Wednesday 5 October 2016

No need to make a drama

I give thanks for waking up feeling strangely like my old familiar self - sore, but not unbearably so and kind of relatively nifty and nimble again. It was a lovely feeling to turn over without groaning and snuggle under the covers to snooze some more. I also give thanks that both my kidney and stoma were working fine, and if my stoma bag had been too it would have been a peaceful time. I give thanks for being relatively nifty and nimble again...

I give thanks for a nap after breakfast and sorting the washing out. For a tasty Higgidy pie for lunch and for settling down cosily to watch some cosy fake murder tale...until a warm seeping sensation began, this time in a colour more in keeping with the story line. Keeping calm and assuming soon it would stop, I give thanks for putting the kettle on and going about my business mostly unperturbed...until it reached the stage when calling the GP's surgery for some advice might seem prudent. I give thanks that when the nurse called me back she agreed that as by then I was sitting on the toilet so my tummy didn't drip on the floor maybe dialling 999 was a plan. I know I complain about my neighbours but underneath their problems and foibles they are goodly sorts and I'm grateful I was eventually able to rouse them from their afternoon stupor and explain I needed someone to go and let the paramedics in which they readily did. Very grateful indeed!

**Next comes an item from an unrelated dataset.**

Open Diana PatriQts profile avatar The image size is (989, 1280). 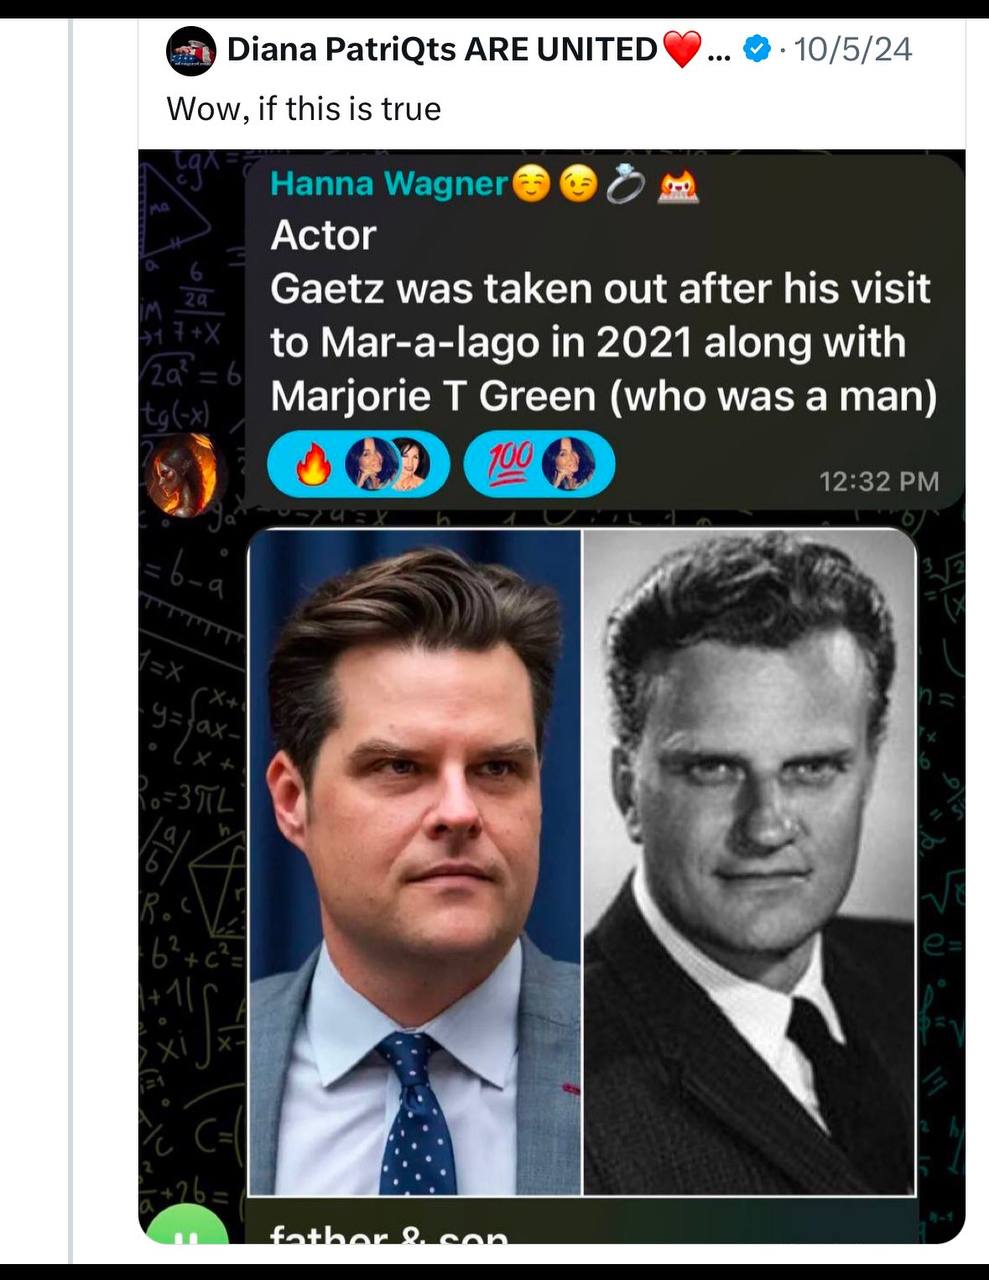191,51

There was too much gore for anyone to tell exactly what was going on so I give thanks for dressings and help collecting bits in case I had to stay in before a whisk up the road the hospital I had my op in. I give thanks for the tender care they gave me en route including stopping the ambulance by the side of the road to insert a cannula when my blood pressure crashed. And particularly that when they told me what they were doing it all seemed way too dramatic and serious and potentially dangerous with rubber necking motorists trying to see what was going on, so the mild panic brought it back up and they could stop talking to me in those scary careful voices and abandon the task.

I give thanks that careful swabbing and inspecting found only a tiny hole and it seemed only that a haematoma underneath had burst so dressings and antibiotics, a sandwich and a cup of tea were provided. Plus eventually transport home in a picture window patient transport bus to admire the pretty blue night sky...driven by a man who'd had sciatica and knows. 

I give thanks for our wonderful NHS and the kind and skilled people who work within. Tattered and torn it may be but it is still pretty damn incredible. And for me. Likewise.